In July 2021, Colorado removed mask requirements for schools and repealed the mandate for school protocols regarding outbreaks and other instances of COVID-19 cases.
That meant that schools no longer needed to adhere to the broad quarantine and isolation requirements in the state’s earlier public health orders. (The state still put forth non-essential guidance for schools.) And state and local public health officials still had “statutory authority to institute quarantine and isolation as needed to stop the spread of disease,” the state public health department said at the time.
In January, the state’s quarantine guidance updated to align with a change in CDC guidance, outlining that students and staff generally don’t need to quarantine if they were up to date on COVID vaccination.
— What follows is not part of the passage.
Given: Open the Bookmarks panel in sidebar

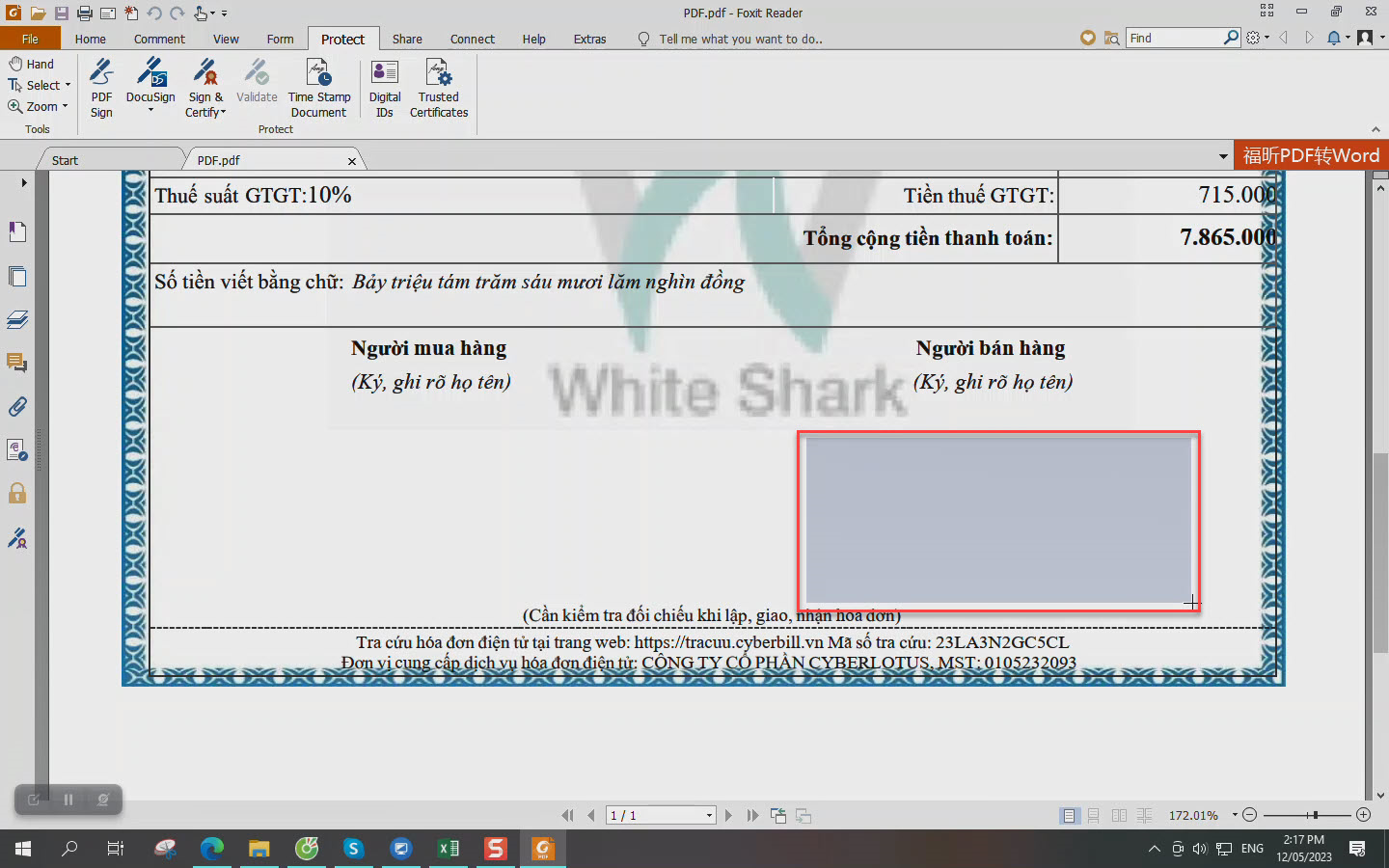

For those not up to date, the guidance shortened the recommended quarantine to five days, with five additional days of masking — down from the earlier suggestion of 10 days of quarantine.
As of August, quarantine in K-12 settings after “routine classroom exposures” is no longer recommended unless it’s part of a strategy put in place at the discretion of the school, district, or local public health agency when COVID cases are increasing, outbreaks are detected or community COVID levels are escalating, according to the state health department.
(Colorado’s August guidance echoes the state’s recommendations back in February, which suggested moving toward focusing less on quarantining of staff and students after exposures to COVID in school, according to a news release.)
“The last few updates to school guidance sought to reduce the burden of quarantine on school-agers and to prioritize in-person learning as tools to prevent severe disease became widely available in Colorado and is aligned with CDC’s recent guidance,” said a statement from the Colorado State Joint Information Center, which takes questions for the health department.
School districts and local public health agencies can make their own decisions as to whether to impose outbreak, quarantine or mask requirements that go beyond what the state mandates.
But in an era where broad mask mandates for the general public are a thing of the past in Colorado — state health officials say they are not aware of any mask mandates implemented at the municipal or county level — local health and school officials are unlikely to take restrictive measures.
Asked whether Tri-County Health Department — the agency that oversees public health for Adams and Arapahoe counties and provides some services in Douglas County — has any school COVID protocols above the state’s protocols, Douglas, said: “We don’t at this point.”
If new variants or bigger outbreaks arise, Tri-County Health could become more active in fighting COVID, Douglas said. But if that happens, the agency would likely take an “educational” stance, he added.
It’s “very unlikely to be anything like mask mandates,” Douglas said.